Brian Cardott, Oklahoma Geological Survey geologist, has presented data showing thermal maturity values in the Ardmore Woodford have been suppressed by 0.17% to 0.44 %Ro. Correcting for the suppression pulls the %Ro values in the Woodford up into the thermally mature range and makes the basin more prospective.

Bankers Petroleum has been able to drill a number of wells and quickly get into production mode on its 14,000- net-acre block because of early strides the Arkoma operators made. Its first exploration well, the Nickel Hill 1-26, was a vertical test with an initial production rate of 900,000 cubic feet equivalent (Mcfe) a day. (Bankers calculates Mcfe at a 10-1 ratio of condensate and natural gas liquids to Mcf rate, based on pricing.)

Bankers followed that success with its first horizontal well, the Greenway 35-1H, about one mile south. This well had an initial stabilized production rate of 2.2 MMcf a day. In September 2007, these two wells were tied into a production facility.

Data from Bankers’ wells show an average %Ro of 0.96 (corrected for suppression), which is in the wet-gas window and matches production results. It was assumed wet-gas production was the “kiss of death” to shale plays, but Bankers’ early data show good flow characteristics of gas and liquids from the wells, and in the current gas pricing environment, economics are working on these wells, although it is still early on the learning curve.

Bankers is experimenting with adjustments to its fracture stimulation programs and position of subsurface laterals it believes will improve initial gas production rates. It has continued its work in the basin with three additional horizontal wells, one of which is more than 10 miles east of the Nickel Hill producer. This step-out had an initial production rate of 2.1 MMcfe. The other two were scheduled to be stimulated in December 2007.

A 115-square-mile 3-D survey is in the final stages of acquisition, and first data are already guiding the continued development program. Wagner & Brown has completed drilling its first horizontal well, the Maher 22-1H. Chesapeake Energy has also drilled a horizontal Woodford well, the Jordan 1-12H, in Cado Field west of the Bankers-Wagner & Brown acreage. It had an initial production rate of 2.6 MMcfe per day.

Cado Field was originally drilled in the 1950s and 1960s for lower Pennsylvanian-aged sands with later production mainly coming from Sycamore and Hunton intervals. A number of vertical wells had also been completed in Woodford, usually commingled with the other intervals.

Chesapeake recently has filed for another horizontal Woodford location in the field. It is also acquiring a large 3-D seismic survey to the southeast of Bankers-Wagner & Brown’s acreage block. Antero Resources, Range Resources and XTO Energy are among players that have acquired acreage in the vicinity of Bankers’ leases. Acreage prices in the area have drastically increased during the past year.

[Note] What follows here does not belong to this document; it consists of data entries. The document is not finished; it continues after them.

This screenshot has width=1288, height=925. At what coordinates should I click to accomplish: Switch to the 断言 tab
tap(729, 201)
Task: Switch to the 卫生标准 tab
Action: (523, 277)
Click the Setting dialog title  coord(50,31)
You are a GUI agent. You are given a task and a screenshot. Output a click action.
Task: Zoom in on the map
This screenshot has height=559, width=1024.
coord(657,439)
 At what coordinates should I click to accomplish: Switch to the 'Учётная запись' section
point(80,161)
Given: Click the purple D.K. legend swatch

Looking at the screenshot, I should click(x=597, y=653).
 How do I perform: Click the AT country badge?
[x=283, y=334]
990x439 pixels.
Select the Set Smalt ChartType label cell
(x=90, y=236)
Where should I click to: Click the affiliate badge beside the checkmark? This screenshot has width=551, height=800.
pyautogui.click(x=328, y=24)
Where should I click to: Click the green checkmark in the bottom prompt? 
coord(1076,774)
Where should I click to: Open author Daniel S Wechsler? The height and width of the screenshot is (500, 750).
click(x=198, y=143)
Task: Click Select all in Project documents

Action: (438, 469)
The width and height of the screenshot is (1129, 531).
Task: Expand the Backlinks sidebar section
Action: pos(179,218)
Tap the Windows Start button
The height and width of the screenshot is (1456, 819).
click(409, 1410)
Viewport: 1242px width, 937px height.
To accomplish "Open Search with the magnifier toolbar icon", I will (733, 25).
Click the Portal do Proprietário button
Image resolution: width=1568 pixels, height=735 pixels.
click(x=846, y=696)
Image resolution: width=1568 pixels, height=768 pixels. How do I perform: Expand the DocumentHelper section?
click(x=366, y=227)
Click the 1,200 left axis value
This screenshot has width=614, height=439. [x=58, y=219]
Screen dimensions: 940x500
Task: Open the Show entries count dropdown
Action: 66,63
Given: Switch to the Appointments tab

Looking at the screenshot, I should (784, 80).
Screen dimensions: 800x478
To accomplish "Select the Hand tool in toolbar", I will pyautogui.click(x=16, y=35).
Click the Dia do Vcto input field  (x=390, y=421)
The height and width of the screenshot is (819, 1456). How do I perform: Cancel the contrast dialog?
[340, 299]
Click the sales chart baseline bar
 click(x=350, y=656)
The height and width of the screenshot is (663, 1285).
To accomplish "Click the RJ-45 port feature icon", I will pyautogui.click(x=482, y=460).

Bankers and Wagner & Brown plan to accelerate their drilling program with additional rigs in first-quarter 2008. Drilling costs will receive significant attention. Recently, Newfield reported costs for its horizontal shale wells in the Arkoma Basin average $5.5 million, which the company is working to reduce. Bankers believes it can drill and complete its horizontal wells in the Ardmore for less, about $2.6- to $3.5 million each, depending on depth.

Although the drilling and completion program is still being refined, knowledge gained from other operators in the Arkoma Basin has helped the company achieve its early positive results. If it can match the recovery results that Newfield is reporting in the Arkoma Basin, Bankers’ 14,000 acres could have potential of more than 400 billion cubic feet equivalent (Bcfe) net at 100- acre spacing. That number could float even higher, as estimated gas-in-place per section is 220- to 300 Bcfe. A 15% recovery factor, which has been obtained in places in the Barnett shale play, would yield considerably more gas. These calculations assume all of the 14,000 acres are found to be productive and all other early assumptions hold true.